From regulatory headwinds to industry consolidation, the risk inherent in utilities is greater than what many expect. Utilities have a mix of low betas, low multiples, and high dividend yields. However, this is the result largely of poor growth opportunities. With many of these companies trading high relative to free cash flow, value opportunities may also appear limited. That said, the multiples are well below historical levels in some instances and thus lend support to the bull thesis.
In this article, I will run you through my DCF model on PPL and then triangulate the result with a review of the fundamentals against Exelon (EXC) and Duke Energy (DUK). I find that all three of these companies have attractive upside despite the above-described limitations.
First, let's begin with an assumption about the top-line. PPL finished FY2011 with $12.7B in revenue, which represented a 49.5% gain off of the preceding year. Analysts model a 4.6% per annum growth rate over the next half decade or so.
Moving onto the cost-side of the equation, there are several highly-variable items we need to consider: operating expenses, capital expenditures, and taxes. I model OPEX hovering around 77% of revenue versus 18% for capex. Taxes are estimated at 27% of adjusted EBIT (ie. excluding non-cash depreciation charges to keep this a pure operating model.)
We then need to subtract out net increases in working capital to et free cash flow. I estimate this figure hovering around the historical levels over the explicitly projected time period.
As it turns out, PPL is trading at roughly 14.6x my 2015 free cash flow estimate.
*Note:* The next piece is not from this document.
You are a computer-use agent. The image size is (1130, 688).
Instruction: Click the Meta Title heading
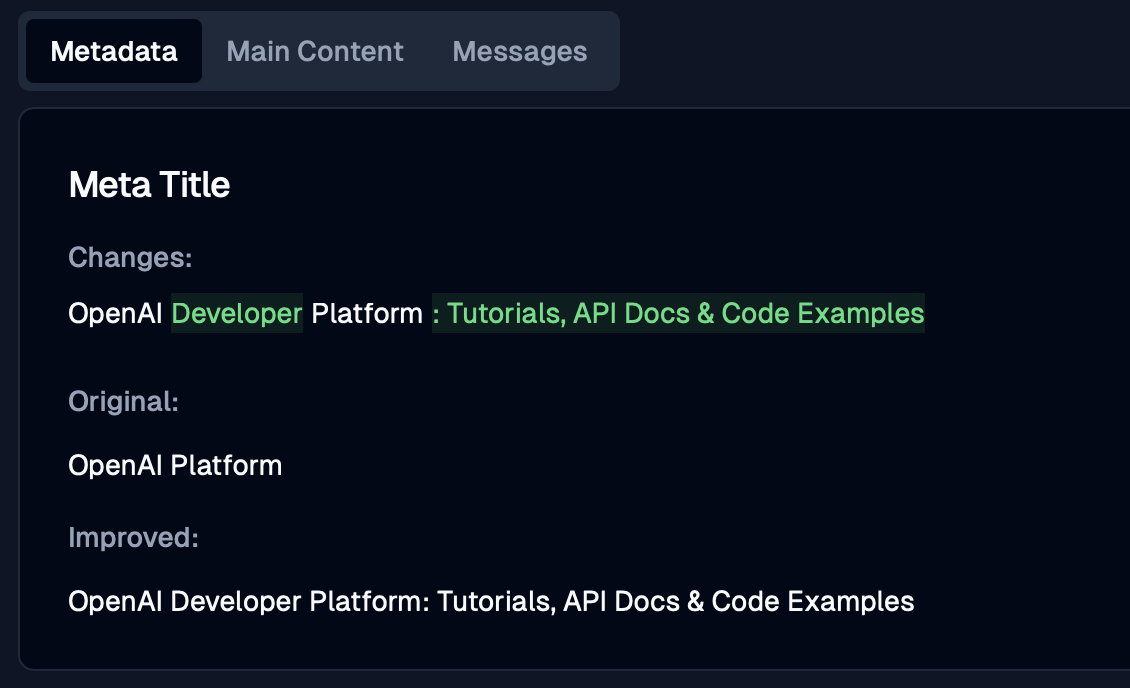click(x=149, y=185)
This appears expensive, but there is still reason to be optimistic about the firm's prospects.
All of this falls within the context of risk mitigation:
Today we announced reported first quarter earnings of $0.93 per share, up from $0.82 in the first quarter of 2011. Earnings from ongoing operations for the quarter were $0.70 per share compared with $0.84 a share in the same period last year. Our first quarter earnings from ongoing operations reflect $0.14 per share of dilution from our April 2011 common stock issuance to finance our acquisition of the Midlands utilities in the U.K. As you can see in our segment results for the quarter, we had very strong performance in the U.K., including the successful integration of the Midlands operations. These quarterly results demonstrate the value of our expansion and into diversified regulatory jurisdictions and the attainment of a more predictable earnings profile.
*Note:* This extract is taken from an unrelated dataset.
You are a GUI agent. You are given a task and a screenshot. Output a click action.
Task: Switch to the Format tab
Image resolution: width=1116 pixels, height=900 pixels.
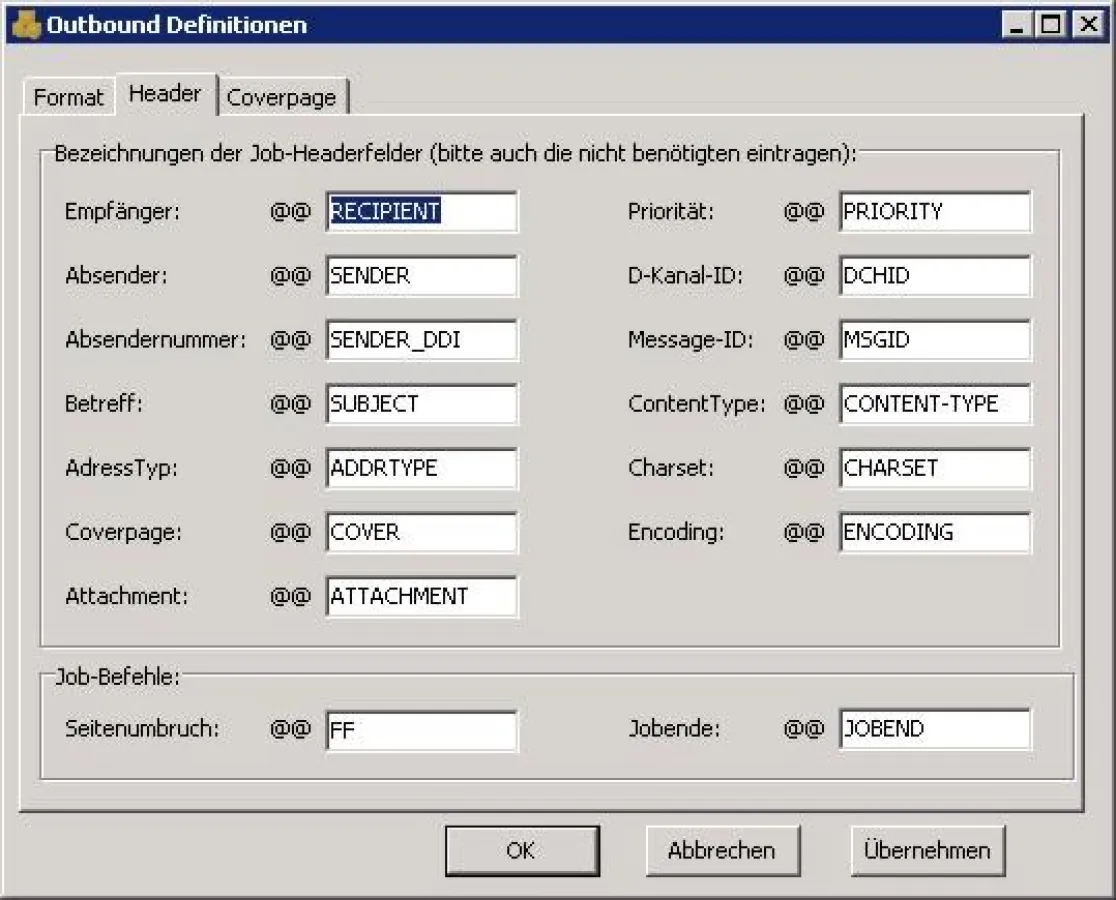pos(67,97)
From a multiples perspective, PPL is also overly cheap. It trades at a respective 10.1x and 11.4x past and forward earnings. To put this into perspective, consider that PPL's historical 5-year average PE multiple is 15.7x. Exelon trades at a respective 10.3x and 12.6x past and forward multiples versus 16.8x and 14.4x for Duke.
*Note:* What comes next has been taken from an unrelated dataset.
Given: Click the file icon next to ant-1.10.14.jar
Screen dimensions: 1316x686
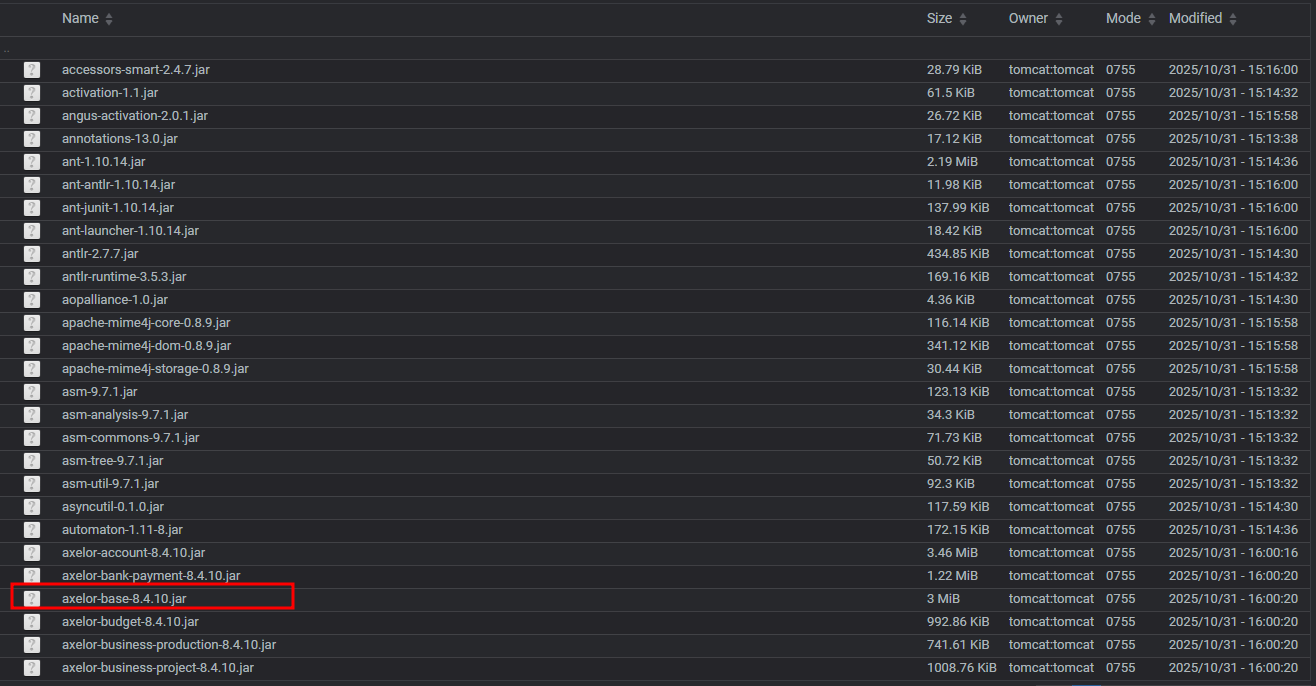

Consensus estimates for Exelon's EPS forecast that it will decline by 26.9% to $3.04 in 2012 and then grow by 0.7% and 7.2% in the following two years. Assuming a multiple of 15x and a conservative 2013 EPS of $3.02, the stock would hit $45.30 for 17.6% upside. This is highly attractive when you consider that the company offers a 5.8% dividend yield.
Consensus estimates for Duke's EPS forecast that it will decline by 2.7% to $1.42 in 2012, and then grow by 4.9% and 6.7% in the following two years. Assuming a multiple of 16x and a conservative 2013 EPS of $1.43, the stock would hit $22.88. The merger with Progress Energy (PGN) solidifies Duke's market share in the industry but the regulatory concessions have limited value creation. Despite a challenging business environment in 2011, Duke's performance still held its own.